Oh, and it’s really, really fucking hard.
When you die, you’re dead forever. And it’s really easy to die.
Basically, every time you touch a key on your keyboard, a turn passes.
If you hold a direction key on your keyboard, 20 turns will pass and you’ll have moved 20 squares.
It’s very, very possible to have a threat emerge and kill you in 2-3 turns. The game requires extreme patience, caution, and planning to get through. Even that might not be enough, but it’s definitely required.
Beating NetHack is called “ascending” – I finally did it after a few years of playing.
And afterwards, I thought to myself – you know, I bet it’s easier to start a bank in the real world than it is to ascend in NetHack.
… Anyways. I haven’t started a bank yet. But I really seriously suspect it’s easier than beating NetHack.
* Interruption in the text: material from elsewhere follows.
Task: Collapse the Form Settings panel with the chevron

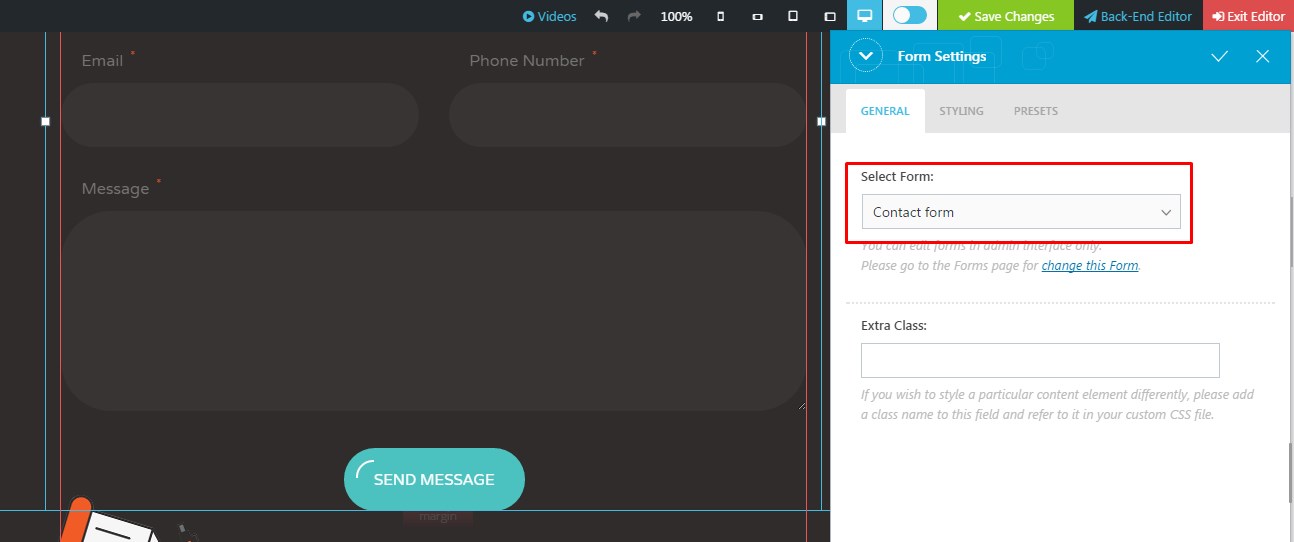Action: 865,56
If you took 200,000 perfectly normal people and split them into groups of 100,000 – and half of them were instructed to beat NetHack and the other half were instructed to start a bank, and it was a really big deal if you succeeded or failed… I bet you’d get more new banks than NetHack ascensions.
1. If you can win a hellishly difficult video game, you should be able to do almost anything.
2. If you can structure your life like a video game– e.g., forgiving learning curves, point-based progression systems, rewards for difficult accomplishments, carefully selected addictions— it can really help better yourself.
I basically agree. Regarding #1, I think video games are somewhat akin to very broad IQ tests (probably a much better IQ test than the “standard” psychometric suite!), and as such don’t test for everything. There’s more to achievement than IQ. But if you can beat, say, any of the Civilization games on the hardest difficulty, it’s good evidence that you can handle complexity much, much better than most people. (Maybe you should start a bank!)